It happens to everyone – a child just cannot understand the material, they underestimate how much studying they need to do, or they just have a bad day at a bad time. When your child brings home bad grades, they are in a very vulnerable place that you can use to shape them into better students, better children, and eventually better adults. Here are a few ways you can respond that will bless them for years to come, and help them do better in the future!
1. Stay calm
Remember you are probably not the only person disappointed in this situation. Take the time to breathe, and make sure that when you address the issue with your child you are able to stay calm. There is research that shows yelling is really bad for children, leading to aftermath ranging from bratty behavior to depression, even in otherwise warm and loving homes. Take the time to discuss the situation with them kindly and calmly, and listen to what they are telling you.
2. Have honest conversations about what happened and why.
When you know your child to be smart and capable, it is easy to just assume they were being lazy or they do not care enough. It can be just as easy to blame the teacher and think the deck must be stacked against your child. Attend parent-teacher conferences and ask about your child’s behavior and work, and see if you can identify some common themes that are preventing your child’s success.

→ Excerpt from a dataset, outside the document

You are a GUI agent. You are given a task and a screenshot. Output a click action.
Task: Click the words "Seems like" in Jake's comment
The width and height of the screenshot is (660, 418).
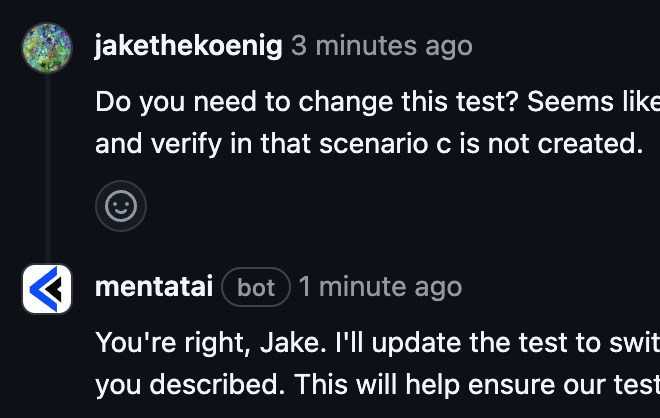click(593, 102)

3. Work with your child to make a success-focused plan for the future
Once you have fully understood the situation, try to take the focus off of the previous mistakes and instead focus on how the future will be better. Take a look at the decisions that led to the bad grade(s), and talk to your child about how different decisions can lead to a different result! Praise them for their courage to overcome setbacks, and let them know you don’t expect them to be perfect. Don’t let them get themselves down, and remind them of times and ways they have succeeded before.
Now that you have these strategies, you can go into the school year with the confidence that, when your child makes mistakes (as every child does), you will be able to help them do better moving forward!